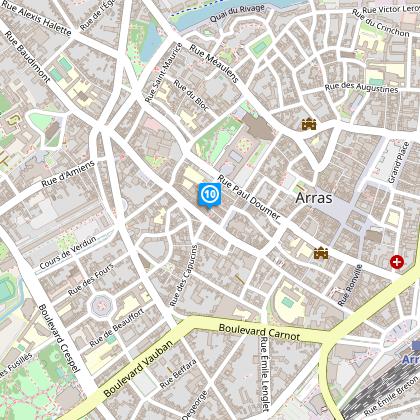Click the blue number 10 map marker
Image resolution: width=420 pixels, height=420 pixels.
(210, 195)
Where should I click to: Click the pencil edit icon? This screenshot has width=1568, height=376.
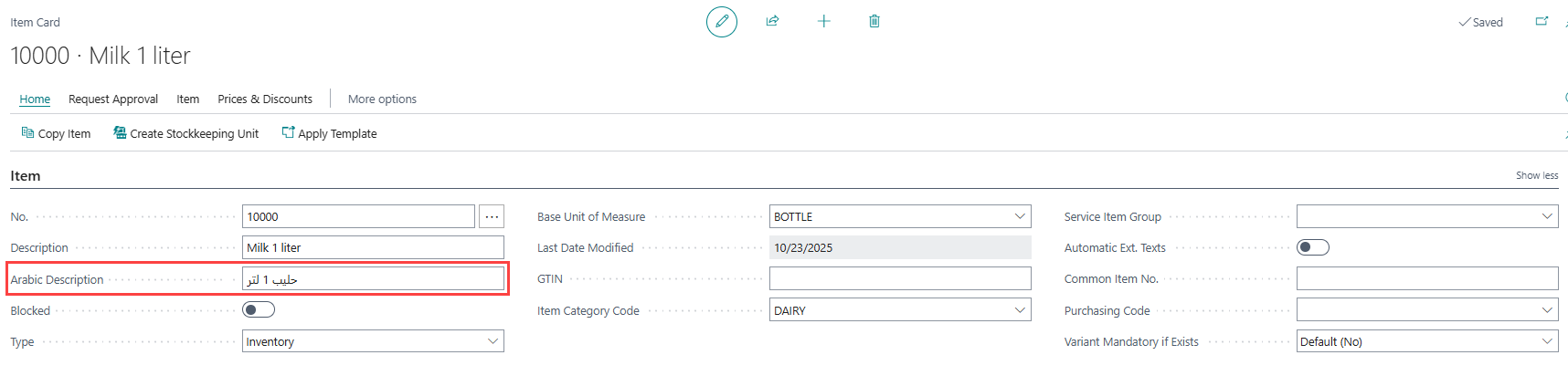(x=722, y=21)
===
WHAT YOU NEED TO DO: From the line containing "Where should I" to the last line of the records above, return each line exactly, both ends included, and nothing more. Leave out the pictures.

ANSWER SECTION:
Where should I click to: Click the pencil edit icon? This screenshot has width=1568, height=376.
(x=722, y=21)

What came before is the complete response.